Treatment of pediatric bronchitis should be symptom-based. For dry cough, antitussive agents—such as corn granules and compound lobeline—are recommended. Traditional Chinese medicine (TCM) options include Qingxuan Zhike Granules. When cough is accompanied by sputum, expectorant-antitussive medications should be used—for example, the Western medication Yitanjing (a mucolytic and expectorant). Among proprietary Chinese medicines, differentiation is made between wind-cold and wind-heat patterns: Tongxie Fei Wan is indicated for externally contracted cold pathogens, while Xiao’er Fever-Cough-Asthma Oral Liquid is suitable for fever, cough, and wheezing in children. In addition to symptomatic treatment, nebulization therapy—under physician guidance—is another effective and direct therapeutic approach.
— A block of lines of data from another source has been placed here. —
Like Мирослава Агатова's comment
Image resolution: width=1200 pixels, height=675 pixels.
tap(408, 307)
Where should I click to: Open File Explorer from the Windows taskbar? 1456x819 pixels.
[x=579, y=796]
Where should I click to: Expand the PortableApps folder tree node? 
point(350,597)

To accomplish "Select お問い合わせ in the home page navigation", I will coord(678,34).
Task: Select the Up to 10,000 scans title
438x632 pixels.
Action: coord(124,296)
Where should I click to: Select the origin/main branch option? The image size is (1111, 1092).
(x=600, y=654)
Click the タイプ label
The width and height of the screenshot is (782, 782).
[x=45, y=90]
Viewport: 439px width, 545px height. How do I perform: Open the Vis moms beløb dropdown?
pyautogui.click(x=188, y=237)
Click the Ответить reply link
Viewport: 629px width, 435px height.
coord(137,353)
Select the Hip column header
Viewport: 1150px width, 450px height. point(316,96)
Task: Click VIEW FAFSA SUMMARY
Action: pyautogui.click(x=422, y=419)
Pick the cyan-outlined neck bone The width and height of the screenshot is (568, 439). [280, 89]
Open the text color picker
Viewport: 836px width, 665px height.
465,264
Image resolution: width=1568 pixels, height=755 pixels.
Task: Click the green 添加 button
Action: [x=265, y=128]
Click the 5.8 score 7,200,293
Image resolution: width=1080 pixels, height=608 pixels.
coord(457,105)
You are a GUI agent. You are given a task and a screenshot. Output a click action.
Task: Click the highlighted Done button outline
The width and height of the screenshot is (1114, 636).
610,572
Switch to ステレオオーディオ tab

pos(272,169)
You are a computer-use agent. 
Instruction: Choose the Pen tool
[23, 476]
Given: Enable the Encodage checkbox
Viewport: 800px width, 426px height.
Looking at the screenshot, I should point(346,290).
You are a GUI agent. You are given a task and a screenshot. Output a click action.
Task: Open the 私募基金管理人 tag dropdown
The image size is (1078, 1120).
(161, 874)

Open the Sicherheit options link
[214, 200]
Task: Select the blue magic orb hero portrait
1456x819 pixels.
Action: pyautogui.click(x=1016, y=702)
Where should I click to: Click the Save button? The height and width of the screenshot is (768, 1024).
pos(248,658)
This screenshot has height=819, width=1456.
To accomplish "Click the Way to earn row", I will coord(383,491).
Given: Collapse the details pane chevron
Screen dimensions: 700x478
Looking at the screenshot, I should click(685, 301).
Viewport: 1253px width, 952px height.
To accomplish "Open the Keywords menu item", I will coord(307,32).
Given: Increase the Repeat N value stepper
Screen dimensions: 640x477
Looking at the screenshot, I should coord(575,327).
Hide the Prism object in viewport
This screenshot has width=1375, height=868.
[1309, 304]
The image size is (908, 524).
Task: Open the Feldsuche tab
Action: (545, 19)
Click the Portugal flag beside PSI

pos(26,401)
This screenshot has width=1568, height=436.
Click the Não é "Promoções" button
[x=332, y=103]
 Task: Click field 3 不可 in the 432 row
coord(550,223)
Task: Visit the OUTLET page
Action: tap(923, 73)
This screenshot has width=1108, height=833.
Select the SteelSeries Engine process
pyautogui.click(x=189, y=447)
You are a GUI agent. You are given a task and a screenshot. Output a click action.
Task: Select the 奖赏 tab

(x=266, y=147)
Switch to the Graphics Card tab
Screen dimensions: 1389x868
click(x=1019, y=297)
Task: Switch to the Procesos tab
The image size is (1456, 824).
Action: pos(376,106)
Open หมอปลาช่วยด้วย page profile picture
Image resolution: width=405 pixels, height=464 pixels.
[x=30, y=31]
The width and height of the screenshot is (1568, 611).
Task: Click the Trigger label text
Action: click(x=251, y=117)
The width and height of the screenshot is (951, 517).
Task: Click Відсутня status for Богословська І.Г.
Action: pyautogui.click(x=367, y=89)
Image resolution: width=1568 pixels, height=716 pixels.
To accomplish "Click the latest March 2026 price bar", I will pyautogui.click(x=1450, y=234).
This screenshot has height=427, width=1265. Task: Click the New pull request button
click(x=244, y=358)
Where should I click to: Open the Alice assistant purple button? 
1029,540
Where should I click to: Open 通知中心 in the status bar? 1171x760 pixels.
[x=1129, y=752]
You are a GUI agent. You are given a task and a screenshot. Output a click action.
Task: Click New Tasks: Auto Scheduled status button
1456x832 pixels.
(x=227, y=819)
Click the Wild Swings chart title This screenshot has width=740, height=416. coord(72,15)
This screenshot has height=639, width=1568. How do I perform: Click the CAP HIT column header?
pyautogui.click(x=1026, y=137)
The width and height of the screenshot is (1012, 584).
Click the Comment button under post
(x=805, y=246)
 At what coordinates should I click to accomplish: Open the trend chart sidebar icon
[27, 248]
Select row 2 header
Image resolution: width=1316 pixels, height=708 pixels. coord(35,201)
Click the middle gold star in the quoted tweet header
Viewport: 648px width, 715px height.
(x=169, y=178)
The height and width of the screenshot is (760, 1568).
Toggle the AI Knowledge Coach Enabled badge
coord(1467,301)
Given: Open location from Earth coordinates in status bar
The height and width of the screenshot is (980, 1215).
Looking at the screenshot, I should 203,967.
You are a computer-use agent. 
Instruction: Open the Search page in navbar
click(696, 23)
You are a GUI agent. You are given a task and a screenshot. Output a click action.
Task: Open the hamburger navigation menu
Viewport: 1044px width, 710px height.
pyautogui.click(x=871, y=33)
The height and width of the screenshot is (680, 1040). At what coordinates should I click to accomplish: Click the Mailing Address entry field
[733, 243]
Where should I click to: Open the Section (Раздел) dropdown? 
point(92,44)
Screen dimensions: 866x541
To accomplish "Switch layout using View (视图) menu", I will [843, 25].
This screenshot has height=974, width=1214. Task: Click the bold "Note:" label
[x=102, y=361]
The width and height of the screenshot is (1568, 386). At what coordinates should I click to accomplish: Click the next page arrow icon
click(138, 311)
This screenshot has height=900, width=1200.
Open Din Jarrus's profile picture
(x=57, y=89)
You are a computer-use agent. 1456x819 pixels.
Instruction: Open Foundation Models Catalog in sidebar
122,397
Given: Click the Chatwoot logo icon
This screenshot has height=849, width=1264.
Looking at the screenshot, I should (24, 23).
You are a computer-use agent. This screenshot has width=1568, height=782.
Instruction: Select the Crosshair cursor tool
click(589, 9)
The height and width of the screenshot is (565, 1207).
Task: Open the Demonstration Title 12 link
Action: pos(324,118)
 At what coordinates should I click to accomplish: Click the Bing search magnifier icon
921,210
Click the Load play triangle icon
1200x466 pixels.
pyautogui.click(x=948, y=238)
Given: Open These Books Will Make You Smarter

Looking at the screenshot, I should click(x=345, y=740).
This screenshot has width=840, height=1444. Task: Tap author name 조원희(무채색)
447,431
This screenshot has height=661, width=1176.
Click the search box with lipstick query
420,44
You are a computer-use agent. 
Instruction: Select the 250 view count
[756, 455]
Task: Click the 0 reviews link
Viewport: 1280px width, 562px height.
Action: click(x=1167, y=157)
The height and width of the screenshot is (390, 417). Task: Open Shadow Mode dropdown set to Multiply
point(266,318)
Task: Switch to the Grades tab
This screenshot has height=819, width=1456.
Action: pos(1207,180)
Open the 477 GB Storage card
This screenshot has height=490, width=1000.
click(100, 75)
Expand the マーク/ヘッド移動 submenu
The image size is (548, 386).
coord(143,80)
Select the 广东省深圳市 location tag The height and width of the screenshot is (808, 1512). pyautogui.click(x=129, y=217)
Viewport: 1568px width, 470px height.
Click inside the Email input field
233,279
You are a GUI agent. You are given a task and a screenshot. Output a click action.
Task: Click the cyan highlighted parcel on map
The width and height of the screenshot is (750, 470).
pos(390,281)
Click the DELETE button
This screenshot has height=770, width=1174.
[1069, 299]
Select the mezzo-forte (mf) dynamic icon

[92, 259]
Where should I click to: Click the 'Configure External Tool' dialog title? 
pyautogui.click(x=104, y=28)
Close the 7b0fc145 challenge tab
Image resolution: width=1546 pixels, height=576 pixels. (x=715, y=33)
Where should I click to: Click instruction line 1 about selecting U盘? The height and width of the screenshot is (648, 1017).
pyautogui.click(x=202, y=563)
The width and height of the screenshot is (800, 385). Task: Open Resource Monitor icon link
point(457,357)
Additionally, the causative pathogen must be considered. If Mycoplasma infection is confirmed, macrolide antibiotics—such as erythromycin or azithromycin—are indicated. For other bacterial infections, cephalosporins or amoxicillin may be selected, provided no allergy is documented; these should always be administered under medical supervision. In treating pediatric bronchitis, controlling infection is the primary objective. If bacterial infection is confirmed, broad-spectrum antibiotics should be employed for effective management. In cases of viral infection, antiviral agents—such as ribavirin—should be used appropriately.

During symptomatic management, bronchodilators such as aminophylline or salbutamol may be recommended to relieve bronchospasm. We hope this information proves helpful.